Furthermore, regarding lymph node size ratio, Kanamoto et al. reported both high sensitivity and specificity of 87 and 80%, respectively, using the criteria of cutoff point of 0.8 or greater in short/long axis diameter ratio measured in the axial plane of the CT images [18]. In this current study the reformatted images were used to measure the true short and long axis and found similar sensitivity (85%) for this criterion but much lower specificity (30%) due to a high rate of false positive findings (70%). Benign lymph nodes can be either oval or rounded, which is a limitation using this criterion.

The use of CT assessed lymph node status alone as predictor of prognosis is still premature. If selection for neoadjuvant chemotherapy was made by the best combination of criteria (heterogeneity and/or irregular border) in this study, 6 patients out of 39 (15%) would potentially be undertreated and 20 patients out of 80 (25%) overtreated. This emphasizes the need to decide on such treatment based on other prognostic factors or use them in combination with the assessed lymph node status.

The strength of this study, beside the use of several imaging criteria for lymph node metastases, is the homogenous patient cohort; all examined with 64-multidetector CT and all having primary surgery allowing histopathology of the resected specimen as reference.
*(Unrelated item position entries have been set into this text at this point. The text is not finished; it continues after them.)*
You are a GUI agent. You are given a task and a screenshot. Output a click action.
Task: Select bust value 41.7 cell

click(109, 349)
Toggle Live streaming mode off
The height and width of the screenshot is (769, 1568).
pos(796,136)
Limitations of the study were the retrospective setting. The assessment by only one observer could reduce the robustness and reproducibility of the imaging criteria. These criteria must be validated in a multi reader setting. There were also a limited number of patients with some of the criteria. Furthermore, the histopathological tissues were not reevaluated and there was no possibility to match individual lymph nodes between imaging and histopathology. Another possible limitation was that we also excluded T4 tumours in the study. We argue that the high rate of lymph node metastases in this group of patients (around 37%) is likely to bias the radiologist when looking on CT and assessing the lymph nodes. No texture analysis software was available at the time of the study. We believe that texture analysis may have a role in the context of characterizing regional lymph nodes on CT in colon cancer although the approach in this setting is rather unexplored and may be subjected to a separate study.

Conclusion

Various imaging criteria for lymph node metastases on CT have been used in previous literature. The results of the present study do not support use of any the commonly used criteria for lymph node metastases. When performing preoperative CT in patients with colon cancer, the imaging criteria that allow the best prediction of stage III disease are either the presence of at least one lymph node with internal heterogeneity or the presence of at least one lymph node with internal heterogeneity and/or irregular outer border. These criteria have to be validated in prospective studies.